I think like many Asian people, my first reaction was selfish. "Why does he have to be Asian?"
After that, I've been following, as best I can from overseas, what's been going down in America. More than anything, I've become disgusted with what passes for the media these days. Do I need to know that his parents tried to kill themselves? or perhaps they didn't, but they were hospitalized for shock? Do I need to know where his sister graduated from college? No, no, and no. Hell, I didn't even click on the articles but I already know enough to feel kind of dirty.

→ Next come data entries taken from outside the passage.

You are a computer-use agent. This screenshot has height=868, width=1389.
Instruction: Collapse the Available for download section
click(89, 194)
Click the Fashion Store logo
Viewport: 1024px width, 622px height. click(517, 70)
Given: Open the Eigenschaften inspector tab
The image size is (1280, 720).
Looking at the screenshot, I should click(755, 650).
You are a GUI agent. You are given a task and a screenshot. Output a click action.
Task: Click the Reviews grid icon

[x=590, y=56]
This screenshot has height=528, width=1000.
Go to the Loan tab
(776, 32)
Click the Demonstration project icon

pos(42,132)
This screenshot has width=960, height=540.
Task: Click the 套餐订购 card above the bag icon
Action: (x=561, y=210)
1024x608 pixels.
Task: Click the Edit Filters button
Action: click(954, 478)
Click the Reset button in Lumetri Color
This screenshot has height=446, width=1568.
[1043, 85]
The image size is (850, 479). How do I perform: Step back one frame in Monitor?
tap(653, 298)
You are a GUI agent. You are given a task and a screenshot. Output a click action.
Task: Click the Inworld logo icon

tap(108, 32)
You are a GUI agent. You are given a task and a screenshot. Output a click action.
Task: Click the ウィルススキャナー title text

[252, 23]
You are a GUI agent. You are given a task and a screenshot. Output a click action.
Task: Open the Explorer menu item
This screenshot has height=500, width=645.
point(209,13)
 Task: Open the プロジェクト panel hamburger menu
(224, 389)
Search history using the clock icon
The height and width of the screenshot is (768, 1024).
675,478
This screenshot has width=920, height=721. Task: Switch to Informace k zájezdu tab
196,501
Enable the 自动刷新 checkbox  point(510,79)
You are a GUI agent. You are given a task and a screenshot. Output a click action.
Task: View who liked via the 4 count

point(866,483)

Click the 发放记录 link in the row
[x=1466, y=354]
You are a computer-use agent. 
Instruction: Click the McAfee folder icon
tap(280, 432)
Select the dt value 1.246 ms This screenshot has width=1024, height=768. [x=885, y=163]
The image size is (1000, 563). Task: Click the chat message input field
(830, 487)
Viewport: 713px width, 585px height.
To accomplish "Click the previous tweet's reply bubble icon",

I've never really understood the "get inside the mind of the killer" news stories either. Has meticulously going over the Columbine gunmen's lives with a fine tooth comb brought us any closer to preventing something like this from happening again? Obviously not. Figuring out what was written on Cho's arm, or what movies he liked to watch probably isn't going to help us much either.
I think Kai Chang makes a good point to say that by spending so much time looking at things from Cho's perspective we are in fact doing exactly what he wanted. We're giving him the power to influence the world and our way of thinking.
Okay, I give, I watched his NBC video on the internet. People have been calling him an evil monster. I personally resist that. He strikes me as a really fucked up kid. I'll be honest, there have been times when I have hated rich kids as much as he did. There have been times I have hated white people as much as Kenneth Eng does. This does not mean that you go kill innocent people. I guess to do that, you have to believe that the people you kill are not really people. People do this and have done this all the time. People are doing this in Iraq right now.
I'm not saying what he did wasn't wrong. It was very wrong. But I think people are wrong when they say he's inhuman. People are clearly capable of doing terrible things under the right circumstances. Personally that's more frightening than one monster.